Why there is no such thing as ‘personal’ productivity

Richard Whittall
Against Productivity
3 min readDec 7, 2017

There is a concept in Buddhism known as ‘co-dependent arising,’ also referred to as ‘dependent origination.’ Though impossible to break down in a few pithy words, the idea is that nothing exists for itself, but the existence of one thing depends on the existence of everything else. The Vietnamese Zen Buddhist teacher Thich Nhat Hanh explains it like this:

For a table to exist, we need wood, a carpenter, time, skillfulness, and many other causes. And each of these causes needs other causes to be. The wood needs the forest, the sunshine, the rain, and so on. The carpenter needs his parents, breakfast, fresh air, and so on. And each of those things, in turn, has to be brought about by other causes and conditions. If we continue to look in this way, we’ll see that nothing has been left out. Everything in the cosmos has come together to bring us this table. Looking deeply at the sunshine, the leaves of the tree, and the clouds, we can see the table.

Mainstream productivity culture, however, sees the world differently. For productivity hucksters, your success, usually defined by what you accomplish in life, depends wholly on you and you alone. Are you distracted? Are you focused? Are you living your life to the fullest? Then try doing X, Y, Z and success will follow. Nothing is impossible. You can make your wildest dreams of success come true.

The role of other people in your productivity, when it is mentioned at all, is usually either to ‘boost your social happiness’ or to take work off your hands in the form of delegation.

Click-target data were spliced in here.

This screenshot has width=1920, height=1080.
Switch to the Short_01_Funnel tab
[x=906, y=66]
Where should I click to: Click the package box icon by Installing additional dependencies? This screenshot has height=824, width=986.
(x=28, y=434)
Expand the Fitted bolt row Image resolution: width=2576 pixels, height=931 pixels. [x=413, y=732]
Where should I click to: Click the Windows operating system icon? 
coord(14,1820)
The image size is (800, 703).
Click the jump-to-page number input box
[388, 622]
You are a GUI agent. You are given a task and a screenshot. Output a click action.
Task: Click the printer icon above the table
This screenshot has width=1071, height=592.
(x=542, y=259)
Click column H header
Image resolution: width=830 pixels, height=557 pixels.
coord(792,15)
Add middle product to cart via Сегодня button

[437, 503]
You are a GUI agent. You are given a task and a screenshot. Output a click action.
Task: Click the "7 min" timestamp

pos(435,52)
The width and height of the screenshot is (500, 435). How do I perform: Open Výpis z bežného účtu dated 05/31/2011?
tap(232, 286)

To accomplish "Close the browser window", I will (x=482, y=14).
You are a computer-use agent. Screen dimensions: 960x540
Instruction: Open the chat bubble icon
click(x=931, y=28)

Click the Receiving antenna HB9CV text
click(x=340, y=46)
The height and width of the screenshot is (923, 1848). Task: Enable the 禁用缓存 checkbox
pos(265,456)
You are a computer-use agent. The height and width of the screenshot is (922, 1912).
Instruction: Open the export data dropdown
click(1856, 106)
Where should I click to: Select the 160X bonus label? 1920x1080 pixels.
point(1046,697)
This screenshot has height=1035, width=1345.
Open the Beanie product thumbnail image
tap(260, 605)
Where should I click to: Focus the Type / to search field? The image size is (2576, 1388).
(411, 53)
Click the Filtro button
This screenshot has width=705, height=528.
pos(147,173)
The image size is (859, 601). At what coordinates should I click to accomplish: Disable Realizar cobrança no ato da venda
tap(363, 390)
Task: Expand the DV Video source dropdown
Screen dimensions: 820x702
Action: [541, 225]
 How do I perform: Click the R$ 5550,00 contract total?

In the language of most productivity literature, success — even the unreal, 1000x success of the unicorn tech startup — happens in a kind of social vacuum.

But this negates the fact your ‘success,’ even defined along the crass, self-interested lines of productivity culture, is still socially determined. To be exceptional in your field by definition requires others to be mediocre. It also needs others to recognize you as extraordinary.

Similarly, to be wealthy beyond imagination requires millions of others to be much less well off, and requires millions to want to purchase your product.

On a smaller scale, higher productivity means being more efficient at achieving some end, which is almost always socially determined. Maybe you want to be better at your job, which involves impressing your boss, and making your CV more attractive to employers, on whom your financial security relies. The social is inescapable.

It is also rarely an obedient servant to your success, for reasons I pointed out last week. You might be the most productive person at your work, which doesn’t lead to recognition or higher wages but — surprise! — more work. Or you might be extremely productive in an industry that suddenly finds itself obsolete. Or your brilliant service to a company may be, as is often the case, rewarded by finding out your position has been made redundant.

Nor is your success an intrinsic moral good, despite some of the pablum that accompanies tech startup pitch decks. Surprisingly, that millions may suddenly demand your product does not necessarily mean your product is improving lives, something true for potato chips and smartphones, Twitter and Uber.

The idea that popular demand for a product is a vote of moral confidence in a company’s ‘mission’ is one of the more dangerous delusions of our age, and one that traces its roots, in my opinion, directly to a lot of the productivity bullshit Silicon Valley bros ingest every day.

Success, whether that means untold wealth, or winning the Booker Prize, doesn’t happen in a vacuum. It requires a social whole with failed business people, unpublished authors, and perfectly ordinary people who are not visionaries, who are not leaders in their field, who are not surgeons or scientists, who don’t read 100 books a year or follow the tried and true advice of Charlie Munger. Before you denigrate these so-called ‘mediocre people’ in your latest productivity post on Medium, realize that your chimeric success would be impossible without them.